Survivors feel ‘hopeful for better life’ after successful Bangladesh programme
July 12, 2023
Survivors of sexual exploitation have praised Justice and Care for helping them feel ‘strong and hopeful for a better life’ in a new report revealing the successful results of an independent evaluation of a programme in Bangladesh.
Nearly 170 children and adults struggling with intense trauma were safely brought home from India, with most supported with aftercare and economic empowerment activities in the eighteen-month project, funded by Global Fund to End Modern Slavery (GFEMS).
Systemic change was also sparked by the programme, which shaped the prioritised recommendations for Bangladesh in the US Trafficking in Persons report and pioneered the use of video conference to record evidence from survivors, among other achievements.
Speaking about her experience, a survivor named Shila* said: ‘I was very depressed and totally broken. They provided me counselling support, consoled me. I have gained confidence after their counselling sessions. I have become strong. Now I am very happy and feel very strong.’
Across the project, Justice and Care implemented a holistic approach to support survivors of commercial sexual exploitation (CSE) and commercial sexual exploitation of children (CSEC) and empower them to reintegrate and build new lives.
Spanning from July 2020 to December 2021, it saw hundreds of survivors given emergency support during Covid lockdowns and a super-cyclone, and ‘Champion Survivors’ who are far along in their recovery journey offer peer-mentoring to others.
Nearly 900 police and border guards were also trained in victim identification, resulting in 67 trafficking victims identified at the border. There was a baseline of no victim identification beforehand.

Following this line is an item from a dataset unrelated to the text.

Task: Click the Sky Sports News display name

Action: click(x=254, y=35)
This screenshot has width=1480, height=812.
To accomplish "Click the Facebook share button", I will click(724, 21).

A total of 75% of survivors who were supported demonstrated improved mental and emotional wellbeing over the course of the project and there were no incidents of re-trafficking.

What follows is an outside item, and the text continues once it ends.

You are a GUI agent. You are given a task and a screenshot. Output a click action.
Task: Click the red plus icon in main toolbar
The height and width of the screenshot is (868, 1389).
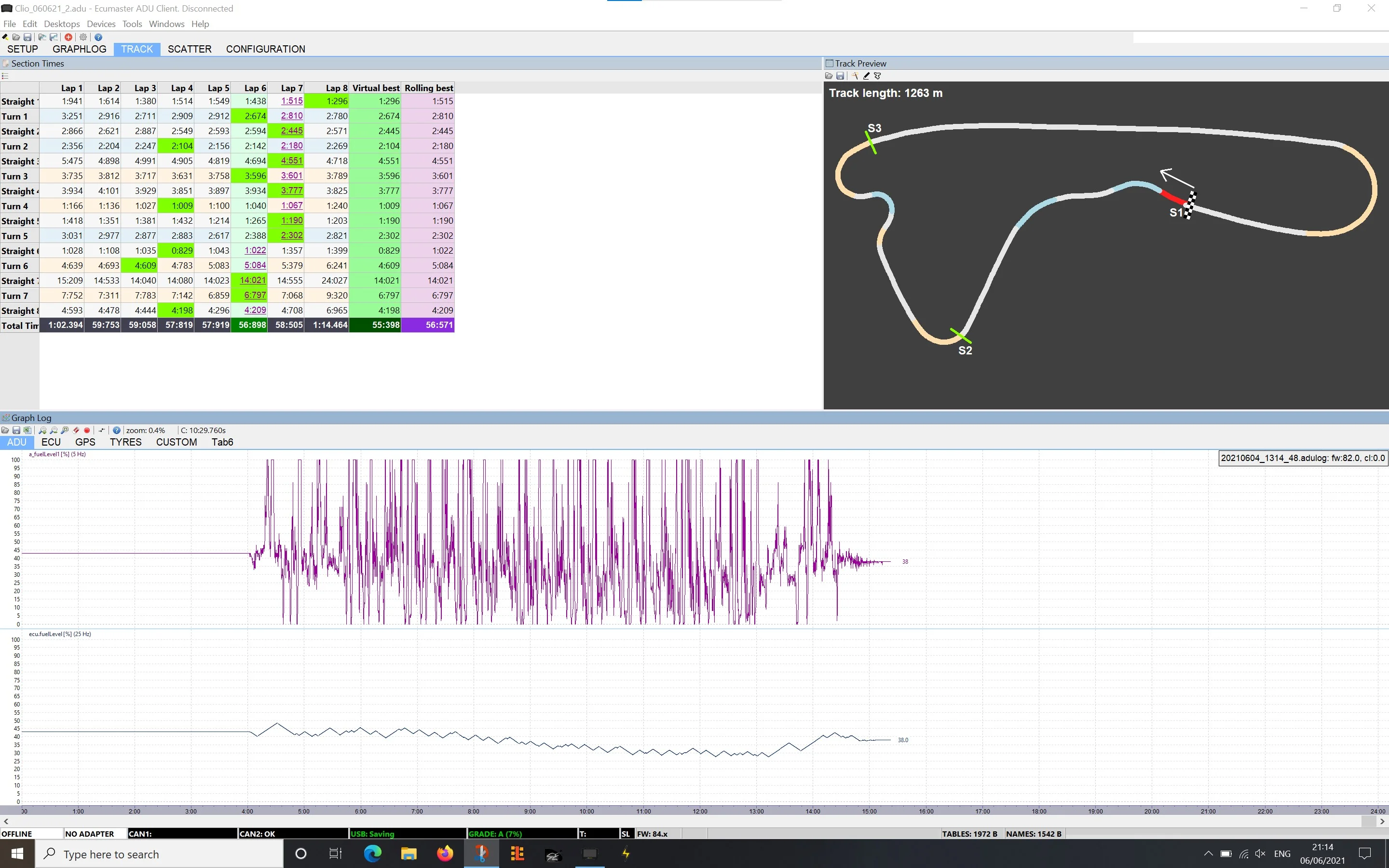(68, 37)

A comparative study conducted by research partner Population Council endorsed the efficacy of the model after assessing the impact and speaking with 49 survivors on the programme.

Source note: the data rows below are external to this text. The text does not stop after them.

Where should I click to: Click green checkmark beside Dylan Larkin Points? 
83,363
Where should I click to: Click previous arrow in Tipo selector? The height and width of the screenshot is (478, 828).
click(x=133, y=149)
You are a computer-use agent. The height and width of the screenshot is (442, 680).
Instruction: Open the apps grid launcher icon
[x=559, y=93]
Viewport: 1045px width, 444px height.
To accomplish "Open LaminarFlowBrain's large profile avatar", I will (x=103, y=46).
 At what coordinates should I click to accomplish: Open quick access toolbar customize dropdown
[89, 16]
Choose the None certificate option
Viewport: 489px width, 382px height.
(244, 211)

In interviews, survivors reflected that the counselling sessions helped them to lead a normal life, overcome fears and suicidal thoughts and dream about a brighter future.
‘They assured me that they would be by my side and helped me have a better life here…,’ a survivor called Vinati* said.
‘Actually it was not always about the material things that I received from them, rather the friendship that the case workers provided us, the way they sympathised with us and supported us, that was what mattered most.’
Meanwhile, 88% of survivors were supported with economic empowerment interventions, including vocational training and job placements.
A survivor named Raakhi* added: ‘They used to give many trainings, and it was very helpful to do business. I can solve many problems now, they taught us how to start a new business, how to make profit from it.’
Tariqul Islam, Justice and Care’s Country Director for Bangladesh, has commented saying: ‘We are proud that our programme helped hundreds of survivors start to rebuild their lives.
‘Modern slavery is one of the worst things a human being can be put through and we hope these results show there is hope for every survivor out there.’